What is the recommended dose of Xofluza (baloxavir marboxil) for a patient with confirmed or suspected influenza, considering their age and body weight, as well as potential impaired renal function?

Xofluza Dosing for Influenza Treatment and Prophylaxis

Weight-Based Single-Dose Regimen

For patients ≥5 years of age with confirmed or suspected influenza, Xofluza (baloxavir marboxil) is administered as a single oral dose based on body weight: 2 mg/kg for patients <20 kg, 40 mg for patients 20 to <80 kg, and 80 mg for patients ≥80 kg. 1

Specific Dosing by Weight Category

• Patients weighing <20 kg: 2 mg/kg as a single oral dose (oral suspension formulation) 1
• Patients weighing 20 to <80 kg: 40 mg as a single oral dose (one 40 mg tablet or 20 mL oral suspension) 1
• Patients weighing ≥80 kg: 80 mg as a single oral dose (one 80 mg tablet or 40 mL oral suspension) 1

Age Restrictions

• Xofluza is FDA-approved only for patients ≥5 years of age for both treatment and post-exposure prophylaxis 1
• The drug is not indicated for patients <5 years of age due to significantly higher rates of treatment-emergent viral resistance in this younger population 1

Timing of Administration

Xofluza must be administered as soon as possible and within 48 hours of influenza symptom onset for treatment, or within 48 hours following contact with an infected individual for prophylaxis. 1

• The medication may be taken with or without food 1
• Single-dose administration provides a major adherence advantage over multi-day regimens like oseltamivir 2, 3

Prophylaxis Dosing

The prophylaxis dosing is identical to the treatment dosing—the same single weight-based dose is used for both indications. 4, 1

• For patients 40-80 kg: single 40 mg dose 4
• For patients ≥80 kg: single 80 mg dose 4
• Approved for post-exposure prophylaxis in patients ≥5 years of age 4, 1

Renal Impairment Considerations

No dose adjustment is required for patients with impaired renal function when using Xofluza. 1

This represents a significant practical advantage over oseltamivir, which requires mandatory dose reductions for creatinine clearance <60 mL/min 5, 6. The FDA label for baloxavir does not specify any renal dose adjustments, making it particularly useful in elderly patients or those with chronic kidney disease where calculating creatinine clearance and adjusting oseltamivir doses can be cumbersome 1.

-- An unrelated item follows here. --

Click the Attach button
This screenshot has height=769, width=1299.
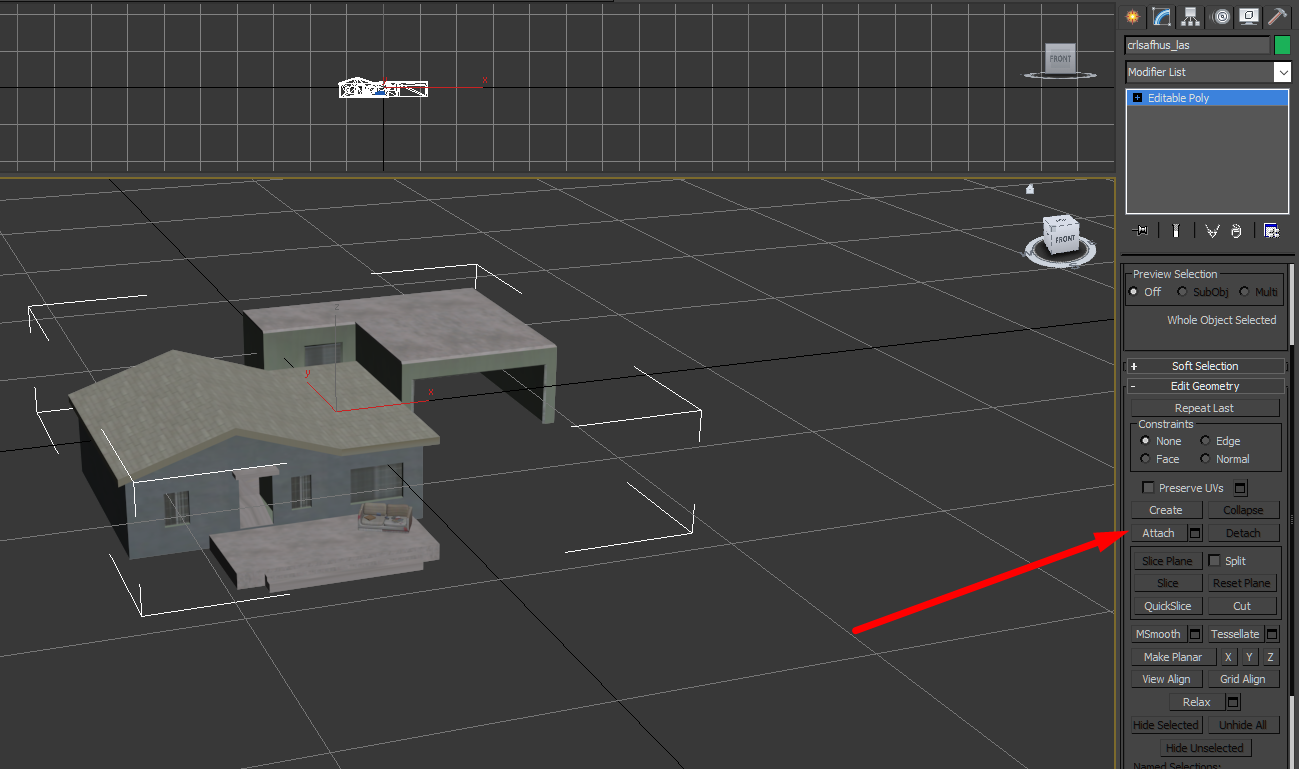coord(1158,533)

Critical Drug Interactions and Administration Pitfalls

Avoid coadministration of Xofluza with dairy products, calcium-fortified beverages, or polyvalent cation-containing products (laxatives, antacids, or oral supplements containing calcium, iron, magnesium, selenium, or zinc). 1, 7

• These products significantly reduce baloxavir absorption and antiviral efficacy 1, 7
• Patients should be counseled to separate Xofluza administration from these products by several hours 7
• This is a common prescribing pitfall that can lead to treatment failure 7

Comparison to Oseltamivir

The evidence demonstrates that baloxavir shows similar efficacy to oseltamivir in time to symptom alleviation but superior viral load reduction at 24 hours post-treatment 8, 9. In the CAPSTONE-2 trial of high-risk patients, median time to symptom improvement was 73.2 hours with baloxavir versus 81.0 hours with oseltamivir (difference not statistically significant), but both were superior to placebo 8. The single-dose regimen offers substantial practical advantages over oseltamivir's twice-daily 5-day course 2, 3.

Resistance Considerations

Treatment-emergent polymerase acidic protein variants with reduced baloxavir susceptibility emerged in approximately 2-10% of treated patients in clinical trials, with higher rates in younger patients. 1, 9

• Variants with I38T/M/F substitutions were observed in 9.7% of baloxavir recipients in the phase 3 CAPSTONE-1 trial 9
• This is the primary reason Xofluza is not approved for patients <5 years of age 1
• Despite resistance emergence, clinical outcomes remained favorable in most cases 8, 9

Safety Profile

Baloxavir demonstrates a favorable safety profile comparable to placebo, with adverse events reported in 20-25% of recipients versus 24-30% in placebo groups. 8, 9

• Most common adverse events include diarrhea, bronchitis, nausea, and headache (each occurring in 1-3% of patients) 1
• In pediatric patients 5 to <12 years, vomiting and diarrhea occurred in 5% each 10
• Serious adverse events are rare and generally not treatment-related 8
• Hypersensitivity reactions including anaphylaxis, angioedema, and urticaria have been reported; discontinue if these occur 1

Special Populations

Elderly patients (≥65 years) receive the same weight-based dosing as younger adults with no age-based adjustments required. 1

The lack of renal dose adjustment requirements makes Xofluza particularly advantageous in elderly populations where renal function commonly declines 1. This contrasts sharply with oseltamivir, which requires careful dose reduction in elderly patients with creatinine clearance <60 mL/min 5, 6.